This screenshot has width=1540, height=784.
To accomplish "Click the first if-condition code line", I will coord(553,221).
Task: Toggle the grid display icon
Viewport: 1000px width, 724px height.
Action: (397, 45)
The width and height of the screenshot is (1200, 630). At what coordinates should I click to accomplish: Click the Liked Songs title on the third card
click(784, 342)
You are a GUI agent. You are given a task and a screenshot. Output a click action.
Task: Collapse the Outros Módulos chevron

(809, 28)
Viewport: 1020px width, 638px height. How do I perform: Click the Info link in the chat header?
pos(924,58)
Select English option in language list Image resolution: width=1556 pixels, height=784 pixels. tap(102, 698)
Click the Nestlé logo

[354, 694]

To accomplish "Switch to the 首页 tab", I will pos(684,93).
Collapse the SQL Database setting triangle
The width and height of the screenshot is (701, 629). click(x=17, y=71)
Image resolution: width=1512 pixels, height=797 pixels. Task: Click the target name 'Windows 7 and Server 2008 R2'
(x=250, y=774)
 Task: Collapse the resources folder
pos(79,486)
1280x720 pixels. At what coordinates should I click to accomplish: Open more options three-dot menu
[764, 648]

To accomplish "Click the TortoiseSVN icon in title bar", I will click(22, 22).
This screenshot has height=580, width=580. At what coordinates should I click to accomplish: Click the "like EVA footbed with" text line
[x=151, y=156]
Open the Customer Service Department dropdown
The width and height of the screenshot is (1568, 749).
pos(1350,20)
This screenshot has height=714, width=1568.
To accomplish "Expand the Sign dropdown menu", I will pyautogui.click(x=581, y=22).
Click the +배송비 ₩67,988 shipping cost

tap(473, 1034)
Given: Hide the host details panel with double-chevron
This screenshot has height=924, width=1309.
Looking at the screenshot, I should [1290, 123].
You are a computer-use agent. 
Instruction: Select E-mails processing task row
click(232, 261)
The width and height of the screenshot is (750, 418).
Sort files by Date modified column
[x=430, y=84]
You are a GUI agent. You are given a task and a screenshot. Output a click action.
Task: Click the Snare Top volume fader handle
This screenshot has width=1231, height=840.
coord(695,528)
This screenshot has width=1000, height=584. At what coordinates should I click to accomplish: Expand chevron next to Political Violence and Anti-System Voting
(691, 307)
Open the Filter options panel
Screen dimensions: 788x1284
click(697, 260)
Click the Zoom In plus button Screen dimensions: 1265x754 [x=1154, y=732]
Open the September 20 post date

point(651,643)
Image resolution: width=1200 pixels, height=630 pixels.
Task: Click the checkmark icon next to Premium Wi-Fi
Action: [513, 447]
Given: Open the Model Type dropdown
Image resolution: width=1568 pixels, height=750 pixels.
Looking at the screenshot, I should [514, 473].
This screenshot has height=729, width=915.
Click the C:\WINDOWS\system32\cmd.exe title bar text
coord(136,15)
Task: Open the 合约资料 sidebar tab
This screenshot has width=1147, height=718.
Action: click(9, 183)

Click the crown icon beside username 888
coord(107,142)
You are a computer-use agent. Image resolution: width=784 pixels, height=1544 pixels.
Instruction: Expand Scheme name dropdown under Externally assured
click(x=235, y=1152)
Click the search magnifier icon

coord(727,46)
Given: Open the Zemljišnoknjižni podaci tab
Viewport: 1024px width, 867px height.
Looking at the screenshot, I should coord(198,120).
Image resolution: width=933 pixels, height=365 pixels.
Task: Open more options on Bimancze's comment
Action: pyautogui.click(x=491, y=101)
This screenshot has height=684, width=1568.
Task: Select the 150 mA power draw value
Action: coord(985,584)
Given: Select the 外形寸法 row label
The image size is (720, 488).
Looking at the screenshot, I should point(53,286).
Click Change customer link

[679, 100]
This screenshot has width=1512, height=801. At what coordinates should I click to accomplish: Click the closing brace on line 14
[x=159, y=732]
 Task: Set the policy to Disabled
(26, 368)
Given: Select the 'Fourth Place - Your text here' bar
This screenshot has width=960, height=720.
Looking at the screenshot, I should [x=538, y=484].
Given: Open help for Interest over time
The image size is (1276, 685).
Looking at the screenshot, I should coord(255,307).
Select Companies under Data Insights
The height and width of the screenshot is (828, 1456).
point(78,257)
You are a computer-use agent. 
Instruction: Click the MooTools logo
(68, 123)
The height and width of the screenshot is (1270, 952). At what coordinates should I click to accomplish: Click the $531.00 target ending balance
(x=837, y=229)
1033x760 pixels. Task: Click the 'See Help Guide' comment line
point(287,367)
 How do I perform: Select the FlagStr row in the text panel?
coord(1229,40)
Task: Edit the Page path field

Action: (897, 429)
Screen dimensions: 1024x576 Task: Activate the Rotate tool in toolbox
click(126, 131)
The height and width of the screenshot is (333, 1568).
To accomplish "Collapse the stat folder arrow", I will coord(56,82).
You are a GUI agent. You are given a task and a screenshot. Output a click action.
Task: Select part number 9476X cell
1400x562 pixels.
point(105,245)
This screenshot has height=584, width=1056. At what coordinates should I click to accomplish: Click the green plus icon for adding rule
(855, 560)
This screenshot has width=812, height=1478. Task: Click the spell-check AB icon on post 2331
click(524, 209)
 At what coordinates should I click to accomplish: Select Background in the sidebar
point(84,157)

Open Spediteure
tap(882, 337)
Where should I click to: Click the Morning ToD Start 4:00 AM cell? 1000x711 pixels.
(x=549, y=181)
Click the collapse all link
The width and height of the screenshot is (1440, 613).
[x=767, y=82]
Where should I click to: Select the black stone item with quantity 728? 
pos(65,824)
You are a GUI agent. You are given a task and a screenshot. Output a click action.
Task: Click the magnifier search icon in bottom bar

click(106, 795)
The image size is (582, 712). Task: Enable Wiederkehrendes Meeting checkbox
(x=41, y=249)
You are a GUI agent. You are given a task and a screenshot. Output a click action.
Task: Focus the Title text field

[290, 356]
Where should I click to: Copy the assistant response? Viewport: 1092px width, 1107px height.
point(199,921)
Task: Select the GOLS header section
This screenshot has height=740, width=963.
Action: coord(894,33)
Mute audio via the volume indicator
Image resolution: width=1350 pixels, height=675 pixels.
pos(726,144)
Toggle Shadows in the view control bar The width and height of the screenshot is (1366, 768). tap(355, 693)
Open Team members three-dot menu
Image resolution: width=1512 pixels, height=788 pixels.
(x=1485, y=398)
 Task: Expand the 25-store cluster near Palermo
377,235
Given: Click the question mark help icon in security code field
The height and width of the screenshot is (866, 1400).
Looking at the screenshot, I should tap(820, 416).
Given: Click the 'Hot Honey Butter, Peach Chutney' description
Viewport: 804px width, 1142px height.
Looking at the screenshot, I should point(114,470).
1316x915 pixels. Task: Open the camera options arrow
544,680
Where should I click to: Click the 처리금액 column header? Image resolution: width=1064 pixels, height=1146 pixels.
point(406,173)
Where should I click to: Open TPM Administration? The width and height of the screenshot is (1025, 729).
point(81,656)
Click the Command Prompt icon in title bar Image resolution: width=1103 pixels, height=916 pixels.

────────────────

> **ABOUT THIS TASK**: Copy out only the lines above from the one with "The width and height of the screenshot is (750, 418)." to the one with "Click the Zoom", inclusive, exactly as they stand.

> **TASK RESULT**:
The width and height of the screenshot is (750, 418).
Sort files by Date modified column
[x=430, y=84]
You are a GUI agent. You are given a task and a screenshot. Output a click action.
Task: Click the Snare Top volume fader handle
This screenshot has width=1231, height=840.
coord(695,528)
This screenshot has width=1000, height=584. At what coordinates should I click to accomplish: Expand chevron next to Political Violence and Anti-System Voting
(691, 307)
Open the Filter options panel
Screen dimensions: 788x1284
click(697, 260)
Click the Zoom In plus button Screen dimensions: 1265x754 [x=1154, y=732]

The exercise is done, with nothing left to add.